Exercise goal:
Where the line containing "[button] (196, 167)" appears in the records below, begin there and output each line verbatim through the last line.

[Pixel coordinate grounding data]
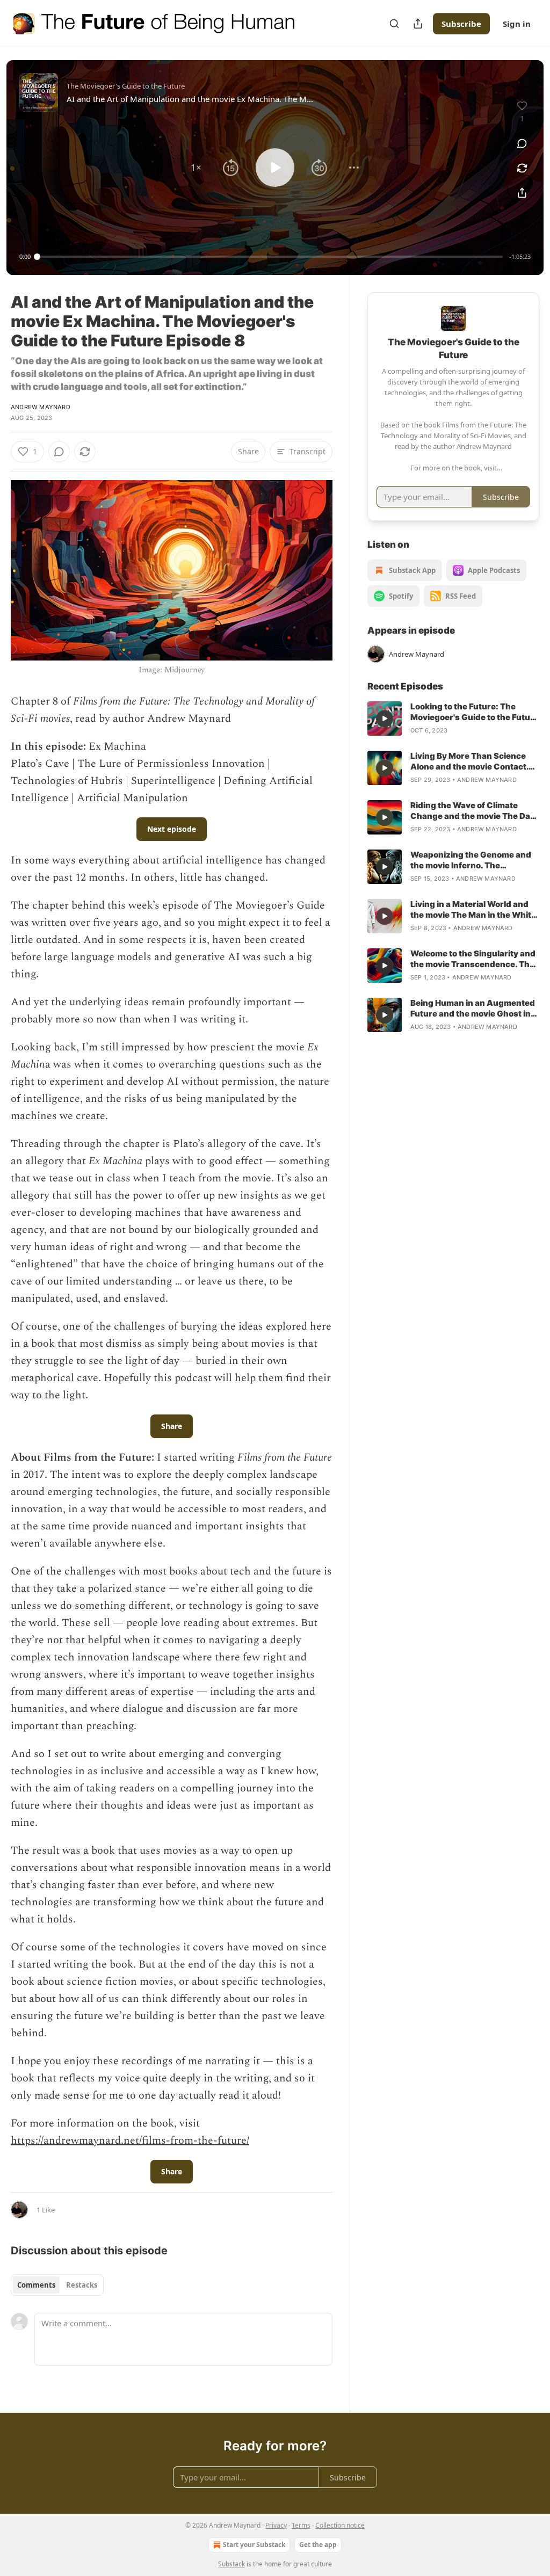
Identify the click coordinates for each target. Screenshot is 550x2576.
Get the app (318, 2544)
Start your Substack (254, 2544)
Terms (301, 2525)
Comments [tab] (36, 2285)
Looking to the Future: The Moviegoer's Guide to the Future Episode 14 (474, 712)
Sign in (517, 23)
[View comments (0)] (522, 143)
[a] (384, 718)
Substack (231, 2563)
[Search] (394, 23)
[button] (196, 167)
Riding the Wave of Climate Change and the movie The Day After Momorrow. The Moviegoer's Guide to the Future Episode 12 (474, 811)
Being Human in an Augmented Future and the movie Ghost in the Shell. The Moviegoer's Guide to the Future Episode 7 (472, 1008)
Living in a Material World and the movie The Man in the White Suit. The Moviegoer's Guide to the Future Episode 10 (473, 909)
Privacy (276, 2525)
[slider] (270, 256)
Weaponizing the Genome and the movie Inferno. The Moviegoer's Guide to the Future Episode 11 (474, 860)
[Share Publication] (418, 23)
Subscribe (461, 23)
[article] (453, 718)
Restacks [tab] (81, 2285)
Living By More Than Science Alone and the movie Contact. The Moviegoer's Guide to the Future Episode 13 (469, 761)
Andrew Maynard (40, 407)
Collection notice (340, 2525)
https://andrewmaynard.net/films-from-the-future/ (130, 2140)
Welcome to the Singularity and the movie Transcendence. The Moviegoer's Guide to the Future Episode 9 (474, 959)
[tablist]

Expected answer:
[button] (196, 167)
Riding the Wave of Climate Change and the movie The Day After Momorrow. The Moviegoer's Guide to the Future Episode 12 (474, 811)
Being Human in an Augmented Future and the movie Ghost in the Shell. The Moviegoer's Guide to the Future Episode 7 (472, 1008)
Living in a Material World and the movie The Man in the White Suit. The Moviegoer's Guide to the Future Episode 10 (473, 909)
Privacy (276, 2525)
[slider] (270, 256)
Weaponizing the Genome and the movie Inferno. The Moviegoer's Guide to the Future Episode 11 (474, 860)
[Share Publication] (418, 23)
Subscribe (461, 23)
[article] (453, 718)
Restacks [tab] (81, 2285)
Living By More Than Science Alone and the movie Contact. The Moviegoer's Guide to the Future Episode 13 (469, 761)
Andrew Maynard (40, 407)
Collection notice (340, 2525)
https://andrewmaynard.net/films-from-the-future/ (130, 2140)
Welcome to the Singularity and the movie Transcendence. The Moviegoer's Guide to the Future Episode 9 (474, 959)
[tablist]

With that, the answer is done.